But if we return this question of the ontological causality of commodity fetishism to the context of Lacan’s imaginary/symbolic/real dynamic, and the psychoanalytic articulation of the pre-psychotic as if structure, we will see that the internal contradiction of the commodity is itself a concealed displacement (experienced subjectively as fetishism) of the contradiction concealed within the false totality of the social structure that gives it its “as if” imaginary status (its surplus enjoyment). That is, since labor is by definition social rather than private, and therefore the sum total of labor of any society is the sum total of its social product, this labor-production-product network is in fact the economic expression of the social structure’s symbolic form.

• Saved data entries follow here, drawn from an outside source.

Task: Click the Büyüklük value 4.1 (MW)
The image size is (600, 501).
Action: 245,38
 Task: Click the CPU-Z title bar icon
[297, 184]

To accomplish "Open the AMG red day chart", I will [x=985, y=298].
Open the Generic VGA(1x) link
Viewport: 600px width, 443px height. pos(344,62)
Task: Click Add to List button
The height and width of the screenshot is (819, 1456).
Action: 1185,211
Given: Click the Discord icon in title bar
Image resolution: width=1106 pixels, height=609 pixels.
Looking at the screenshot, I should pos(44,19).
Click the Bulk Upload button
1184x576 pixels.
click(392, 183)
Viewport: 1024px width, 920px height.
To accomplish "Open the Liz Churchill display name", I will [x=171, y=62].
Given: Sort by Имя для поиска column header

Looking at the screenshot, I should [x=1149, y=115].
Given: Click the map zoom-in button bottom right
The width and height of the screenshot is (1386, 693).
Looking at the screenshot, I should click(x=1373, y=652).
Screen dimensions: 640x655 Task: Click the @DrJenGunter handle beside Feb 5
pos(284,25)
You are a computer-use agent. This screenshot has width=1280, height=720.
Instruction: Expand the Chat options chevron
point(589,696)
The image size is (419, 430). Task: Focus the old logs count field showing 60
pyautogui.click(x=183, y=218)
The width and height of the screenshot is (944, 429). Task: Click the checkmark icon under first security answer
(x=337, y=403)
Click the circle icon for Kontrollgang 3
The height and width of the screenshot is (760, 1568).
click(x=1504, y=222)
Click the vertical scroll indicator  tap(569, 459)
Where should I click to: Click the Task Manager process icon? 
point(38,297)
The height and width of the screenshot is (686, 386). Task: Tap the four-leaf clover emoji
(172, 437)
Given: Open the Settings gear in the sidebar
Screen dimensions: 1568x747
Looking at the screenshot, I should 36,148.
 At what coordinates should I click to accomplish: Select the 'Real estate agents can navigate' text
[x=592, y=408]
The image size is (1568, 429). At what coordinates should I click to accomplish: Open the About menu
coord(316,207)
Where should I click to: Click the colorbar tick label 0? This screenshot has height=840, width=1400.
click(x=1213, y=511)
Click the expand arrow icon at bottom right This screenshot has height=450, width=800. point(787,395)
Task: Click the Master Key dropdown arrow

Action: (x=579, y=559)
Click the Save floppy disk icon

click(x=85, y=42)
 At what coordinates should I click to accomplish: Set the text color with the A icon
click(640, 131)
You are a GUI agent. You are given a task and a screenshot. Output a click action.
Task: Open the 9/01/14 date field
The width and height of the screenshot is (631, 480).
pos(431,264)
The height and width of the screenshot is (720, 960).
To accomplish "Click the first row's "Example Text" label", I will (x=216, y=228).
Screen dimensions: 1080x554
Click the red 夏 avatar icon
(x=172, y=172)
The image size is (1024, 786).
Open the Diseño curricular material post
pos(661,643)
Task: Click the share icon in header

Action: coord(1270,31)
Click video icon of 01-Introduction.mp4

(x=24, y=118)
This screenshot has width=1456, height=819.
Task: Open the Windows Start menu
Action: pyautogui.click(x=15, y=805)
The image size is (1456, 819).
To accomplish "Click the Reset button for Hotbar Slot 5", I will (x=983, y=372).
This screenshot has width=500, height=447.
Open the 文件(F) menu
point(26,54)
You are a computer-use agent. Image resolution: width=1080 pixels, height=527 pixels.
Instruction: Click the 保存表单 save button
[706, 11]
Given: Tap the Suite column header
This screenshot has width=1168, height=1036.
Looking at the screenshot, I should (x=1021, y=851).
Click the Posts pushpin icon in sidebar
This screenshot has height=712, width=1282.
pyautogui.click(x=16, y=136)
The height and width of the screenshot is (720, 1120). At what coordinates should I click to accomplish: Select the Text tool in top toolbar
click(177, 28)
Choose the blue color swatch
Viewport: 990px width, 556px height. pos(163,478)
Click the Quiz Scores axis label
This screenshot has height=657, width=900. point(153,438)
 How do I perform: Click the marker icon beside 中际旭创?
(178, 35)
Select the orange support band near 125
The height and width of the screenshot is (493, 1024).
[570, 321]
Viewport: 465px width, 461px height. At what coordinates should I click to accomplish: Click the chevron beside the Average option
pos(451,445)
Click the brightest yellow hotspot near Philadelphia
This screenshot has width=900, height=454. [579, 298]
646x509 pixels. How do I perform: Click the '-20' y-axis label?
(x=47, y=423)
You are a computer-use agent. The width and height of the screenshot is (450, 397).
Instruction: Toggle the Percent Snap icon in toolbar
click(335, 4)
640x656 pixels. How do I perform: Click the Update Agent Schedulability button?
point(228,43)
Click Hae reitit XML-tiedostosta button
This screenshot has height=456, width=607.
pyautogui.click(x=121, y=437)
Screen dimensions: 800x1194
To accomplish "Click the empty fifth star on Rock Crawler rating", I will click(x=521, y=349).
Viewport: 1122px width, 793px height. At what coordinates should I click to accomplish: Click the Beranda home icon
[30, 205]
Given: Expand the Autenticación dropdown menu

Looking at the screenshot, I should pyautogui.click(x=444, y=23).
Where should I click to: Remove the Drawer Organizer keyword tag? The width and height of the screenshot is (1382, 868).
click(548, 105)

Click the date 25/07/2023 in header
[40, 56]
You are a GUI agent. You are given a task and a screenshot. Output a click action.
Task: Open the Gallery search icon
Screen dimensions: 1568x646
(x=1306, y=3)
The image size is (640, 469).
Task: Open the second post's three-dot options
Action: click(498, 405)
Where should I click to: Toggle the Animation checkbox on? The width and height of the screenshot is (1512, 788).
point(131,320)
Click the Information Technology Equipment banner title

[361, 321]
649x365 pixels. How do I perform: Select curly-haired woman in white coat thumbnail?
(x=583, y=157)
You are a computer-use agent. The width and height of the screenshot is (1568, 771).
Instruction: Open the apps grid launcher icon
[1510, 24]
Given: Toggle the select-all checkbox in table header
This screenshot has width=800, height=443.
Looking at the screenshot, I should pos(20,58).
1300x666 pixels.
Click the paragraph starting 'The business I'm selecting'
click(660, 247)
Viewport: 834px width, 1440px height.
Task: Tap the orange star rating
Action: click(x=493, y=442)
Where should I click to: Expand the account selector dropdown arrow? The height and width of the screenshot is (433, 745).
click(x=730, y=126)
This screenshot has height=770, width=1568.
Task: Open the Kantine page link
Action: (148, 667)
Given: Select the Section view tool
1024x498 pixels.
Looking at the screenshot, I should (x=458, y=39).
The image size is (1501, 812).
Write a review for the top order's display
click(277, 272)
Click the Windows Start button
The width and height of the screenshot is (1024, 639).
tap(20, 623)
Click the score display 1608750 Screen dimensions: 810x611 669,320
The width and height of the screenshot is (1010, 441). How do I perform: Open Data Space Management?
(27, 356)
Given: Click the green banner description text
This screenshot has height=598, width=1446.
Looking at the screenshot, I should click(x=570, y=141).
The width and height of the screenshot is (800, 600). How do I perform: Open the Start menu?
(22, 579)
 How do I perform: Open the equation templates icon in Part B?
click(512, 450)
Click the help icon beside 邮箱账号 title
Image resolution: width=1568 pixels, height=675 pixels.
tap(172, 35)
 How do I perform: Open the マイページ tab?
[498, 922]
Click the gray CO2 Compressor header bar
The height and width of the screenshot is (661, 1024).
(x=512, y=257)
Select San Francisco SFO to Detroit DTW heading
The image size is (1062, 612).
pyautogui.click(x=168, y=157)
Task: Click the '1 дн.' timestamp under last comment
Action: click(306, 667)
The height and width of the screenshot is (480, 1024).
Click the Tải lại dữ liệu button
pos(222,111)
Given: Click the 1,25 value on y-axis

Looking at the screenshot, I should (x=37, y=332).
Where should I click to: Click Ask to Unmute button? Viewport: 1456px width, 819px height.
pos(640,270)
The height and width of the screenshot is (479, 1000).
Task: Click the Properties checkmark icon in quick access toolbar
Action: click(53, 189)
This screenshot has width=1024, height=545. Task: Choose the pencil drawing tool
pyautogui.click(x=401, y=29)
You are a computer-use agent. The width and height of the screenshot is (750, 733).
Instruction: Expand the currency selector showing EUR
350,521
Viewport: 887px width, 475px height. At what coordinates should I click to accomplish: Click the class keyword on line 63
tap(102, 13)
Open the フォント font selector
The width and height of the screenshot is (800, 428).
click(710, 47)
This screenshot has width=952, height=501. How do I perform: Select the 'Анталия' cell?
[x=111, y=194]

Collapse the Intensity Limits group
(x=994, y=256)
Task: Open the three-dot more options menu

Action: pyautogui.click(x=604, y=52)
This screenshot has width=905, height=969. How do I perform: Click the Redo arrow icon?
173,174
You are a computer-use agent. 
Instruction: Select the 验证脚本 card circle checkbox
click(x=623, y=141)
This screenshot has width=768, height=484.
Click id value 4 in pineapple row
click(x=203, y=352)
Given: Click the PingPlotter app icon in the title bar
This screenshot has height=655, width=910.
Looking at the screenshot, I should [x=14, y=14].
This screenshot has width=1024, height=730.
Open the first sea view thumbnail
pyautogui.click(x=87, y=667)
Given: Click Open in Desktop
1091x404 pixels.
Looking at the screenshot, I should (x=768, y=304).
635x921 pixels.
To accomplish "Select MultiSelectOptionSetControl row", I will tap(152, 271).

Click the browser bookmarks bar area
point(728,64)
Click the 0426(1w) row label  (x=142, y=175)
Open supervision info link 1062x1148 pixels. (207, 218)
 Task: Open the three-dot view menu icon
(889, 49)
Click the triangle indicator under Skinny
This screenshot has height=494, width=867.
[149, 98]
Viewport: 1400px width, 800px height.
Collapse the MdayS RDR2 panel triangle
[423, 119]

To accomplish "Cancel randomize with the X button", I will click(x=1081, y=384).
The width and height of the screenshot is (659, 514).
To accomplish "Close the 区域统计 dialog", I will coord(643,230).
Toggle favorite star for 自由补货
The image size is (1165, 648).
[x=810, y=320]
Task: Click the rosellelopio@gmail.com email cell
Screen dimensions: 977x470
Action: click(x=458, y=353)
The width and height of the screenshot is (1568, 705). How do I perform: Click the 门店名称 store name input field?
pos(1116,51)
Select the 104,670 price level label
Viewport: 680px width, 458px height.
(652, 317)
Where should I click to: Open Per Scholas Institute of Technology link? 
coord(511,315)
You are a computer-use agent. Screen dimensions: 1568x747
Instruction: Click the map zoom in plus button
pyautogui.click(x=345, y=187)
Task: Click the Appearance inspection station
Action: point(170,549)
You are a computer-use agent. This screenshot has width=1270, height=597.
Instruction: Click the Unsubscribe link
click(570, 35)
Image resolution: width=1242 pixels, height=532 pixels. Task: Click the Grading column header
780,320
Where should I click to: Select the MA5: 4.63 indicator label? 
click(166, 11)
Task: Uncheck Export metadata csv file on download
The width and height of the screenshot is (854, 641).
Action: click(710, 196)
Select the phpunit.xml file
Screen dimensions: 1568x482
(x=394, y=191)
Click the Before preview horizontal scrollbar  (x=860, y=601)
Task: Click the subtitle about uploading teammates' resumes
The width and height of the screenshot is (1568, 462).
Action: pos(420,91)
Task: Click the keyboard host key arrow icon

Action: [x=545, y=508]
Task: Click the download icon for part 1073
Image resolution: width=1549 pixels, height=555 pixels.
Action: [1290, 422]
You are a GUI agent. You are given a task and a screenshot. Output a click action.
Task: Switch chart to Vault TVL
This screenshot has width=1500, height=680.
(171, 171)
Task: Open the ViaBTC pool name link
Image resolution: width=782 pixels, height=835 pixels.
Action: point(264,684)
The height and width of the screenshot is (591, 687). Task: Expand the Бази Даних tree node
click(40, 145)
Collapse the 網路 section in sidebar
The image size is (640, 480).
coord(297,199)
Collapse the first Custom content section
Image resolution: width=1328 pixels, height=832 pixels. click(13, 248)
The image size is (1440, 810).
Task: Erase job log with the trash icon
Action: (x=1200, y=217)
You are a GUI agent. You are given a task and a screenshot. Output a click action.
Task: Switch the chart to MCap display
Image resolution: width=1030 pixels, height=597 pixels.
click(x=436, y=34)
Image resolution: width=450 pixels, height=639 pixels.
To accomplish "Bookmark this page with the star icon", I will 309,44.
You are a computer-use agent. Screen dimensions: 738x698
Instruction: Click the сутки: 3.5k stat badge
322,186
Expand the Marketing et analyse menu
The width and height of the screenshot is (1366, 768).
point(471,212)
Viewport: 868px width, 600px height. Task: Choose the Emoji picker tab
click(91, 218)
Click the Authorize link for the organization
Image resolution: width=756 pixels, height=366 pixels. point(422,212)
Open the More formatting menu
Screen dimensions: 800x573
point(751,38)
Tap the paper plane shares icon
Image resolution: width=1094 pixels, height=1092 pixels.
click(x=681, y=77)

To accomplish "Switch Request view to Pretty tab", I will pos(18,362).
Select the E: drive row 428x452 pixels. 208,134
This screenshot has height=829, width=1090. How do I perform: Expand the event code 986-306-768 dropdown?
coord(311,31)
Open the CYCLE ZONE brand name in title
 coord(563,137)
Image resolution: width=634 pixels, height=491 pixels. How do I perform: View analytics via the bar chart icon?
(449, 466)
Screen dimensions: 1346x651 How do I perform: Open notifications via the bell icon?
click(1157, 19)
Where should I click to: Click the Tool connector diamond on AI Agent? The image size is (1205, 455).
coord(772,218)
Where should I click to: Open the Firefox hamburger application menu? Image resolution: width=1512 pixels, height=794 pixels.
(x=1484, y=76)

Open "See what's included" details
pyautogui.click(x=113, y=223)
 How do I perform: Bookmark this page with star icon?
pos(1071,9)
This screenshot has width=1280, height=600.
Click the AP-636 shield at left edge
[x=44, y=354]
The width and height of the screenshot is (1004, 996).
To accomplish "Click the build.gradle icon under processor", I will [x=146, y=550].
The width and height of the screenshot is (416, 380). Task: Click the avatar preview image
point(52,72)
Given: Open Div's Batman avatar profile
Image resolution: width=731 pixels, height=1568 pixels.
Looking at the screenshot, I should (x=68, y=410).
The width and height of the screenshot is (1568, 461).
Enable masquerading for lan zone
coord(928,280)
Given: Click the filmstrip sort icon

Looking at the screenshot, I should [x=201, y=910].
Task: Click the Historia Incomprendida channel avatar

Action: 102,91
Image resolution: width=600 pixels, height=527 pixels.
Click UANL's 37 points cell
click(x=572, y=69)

But since under capitalism a constitutive element of the symbolic form, its social nature, must drop out of the equation in order to sustain the constitutive fiction of the Master (that is, that commodities are the “products of labor of private individuals who work independently of each other”) this lost or foreclosed symbolic element must return somewhere else in the system, which it does in the form of the imaginary “real” surplus value of the commodity itself.32 As the symbolic social relation between producers must now be displaced onto the level of commodities that interact, as if independently, in a system of exchange, which is surplus or transference itself, exchangeability now becomes the paradoxical “objectiveform of the social structure — and the commodity fetish becomes its material embodiment, its fictional as if cause of desire and objectivity. Finally, the money-form “universalizes,” or “externalizes,” this “naturalized” but invisible contradiction in the commodity-form, materializing exchangeability itself, which therefore structures, according to this as if function, the totality of the social system as a whole around the repressed irrational or antonymic truth of the Other, the “social character of private labor.”33 Or, as Marx puts it:

[W]hat appears to happen is not that a particular commodity becomes money because all other commodities express their value in it, but, on the contrary, that all other commodities universally express their values in a particular commodity because it is money.34

Lacan’s dynamic allows us to add: money, the imaginary object par excellence, sutures the now fractured relation between imaginary desire (commodity fetishism) and symbolic form (exchange value in place of social production) by being at once a commodity and the commodity form, a particular and a universal. Money, a product of the as if structure, creates the possibility of the as if structure of capitalism. Kordela seems to forget the implicit sleight of hand or projection that occurs between the heterogeneous registers of social and libidinal energy here: that the repression of social labor and its projection as private surplus value is necessary for the transformation of material social production into the “fantastic form” of commodity fetishism.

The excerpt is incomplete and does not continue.